Ja odrabiałam z reguły po zmroku. Łatwiej mi było się skupić, nie rozpraszały głosy z podwórka, a i tak zawsze miałam dużo zajęć dodatkowych i wracałam z nich około 18:00 a nawet 20:00, a wcześniejsze bycie w domu między szkołą a zajęciami w innych miejscach traktowałam jak przerywnik, w którym nie warto nawet do tych lekcji siadać. Wyjątkiem były jakieś wypracowania czy referaty, bo trzeba było zacząć trochę wcześniej, ale oczywiście ostatniego dnia przed terminem oddania
Sporo prac domowych odrabiałam też na lekcjach - dla jasności - od razu po jej zadaniu, szczególnie, gdy to było kilka przykładów z matematyki, albo jedno czy dwa zadanka z fizyki czy chemii, a ja szybciej skończyłam pisanie notatki.

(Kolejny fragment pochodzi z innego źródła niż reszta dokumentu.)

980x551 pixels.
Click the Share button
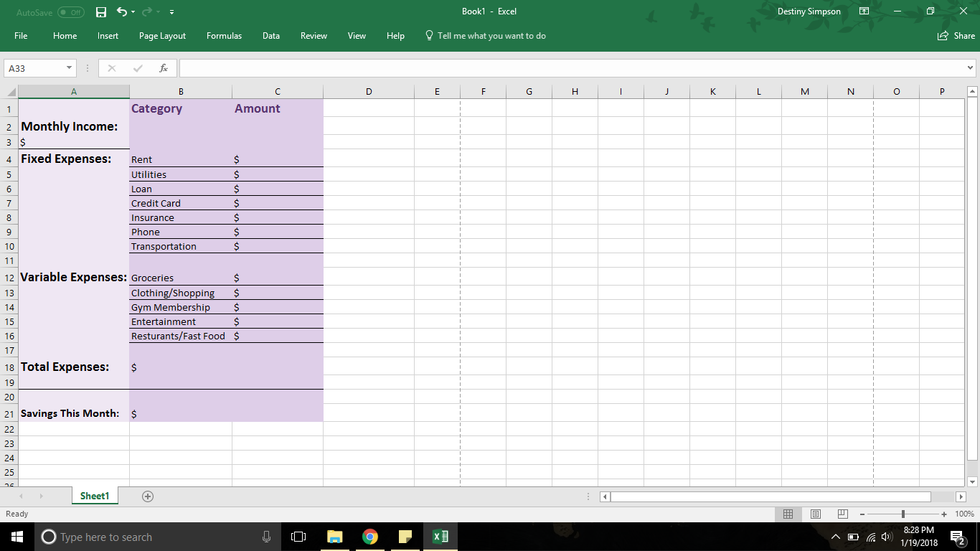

Płynnie czytałam już jako pięciolatka, więc zadawanie czytanek = brak pracy domowej a na historię czy biologię, gdzie było dużo na pamięć z podręcznika i potem odpowiedź na lekcji, uczyłam się przed snem, czytając sobie tematy do poduszki. Mój Brat już tak nie mógł, bo zasypiał
Na szczęście Rodzice nie próbowali mnie na siłę przestawiać i z reguły nie było problemu z obejrzeniem bajki czy filmu.